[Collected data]

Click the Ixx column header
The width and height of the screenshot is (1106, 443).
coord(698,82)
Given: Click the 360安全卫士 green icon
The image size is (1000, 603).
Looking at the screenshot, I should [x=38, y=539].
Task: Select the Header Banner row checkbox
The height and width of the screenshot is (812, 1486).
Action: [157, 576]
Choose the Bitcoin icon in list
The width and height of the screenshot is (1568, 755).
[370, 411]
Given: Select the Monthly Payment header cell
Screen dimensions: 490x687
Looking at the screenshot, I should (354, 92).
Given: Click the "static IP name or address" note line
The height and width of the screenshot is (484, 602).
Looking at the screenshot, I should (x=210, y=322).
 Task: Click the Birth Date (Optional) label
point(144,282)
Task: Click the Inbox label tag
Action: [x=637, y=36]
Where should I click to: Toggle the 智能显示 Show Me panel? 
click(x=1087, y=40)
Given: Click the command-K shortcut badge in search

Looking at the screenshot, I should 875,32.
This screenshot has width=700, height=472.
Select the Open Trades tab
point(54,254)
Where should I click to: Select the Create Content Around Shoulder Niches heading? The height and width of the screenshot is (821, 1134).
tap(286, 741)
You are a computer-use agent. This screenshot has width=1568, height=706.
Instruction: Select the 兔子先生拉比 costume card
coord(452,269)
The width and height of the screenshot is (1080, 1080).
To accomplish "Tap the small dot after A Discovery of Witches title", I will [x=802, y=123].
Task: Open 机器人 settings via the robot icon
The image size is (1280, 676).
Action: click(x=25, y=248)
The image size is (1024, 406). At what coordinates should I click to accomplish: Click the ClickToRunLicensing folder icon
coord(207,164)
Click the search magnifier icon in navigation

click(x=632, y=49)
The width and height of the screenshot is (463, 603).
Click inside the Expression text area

PROBLEM —
The number alone is wanted: how many lines of the records above include the string "This".

EXERCISE RESULT —
2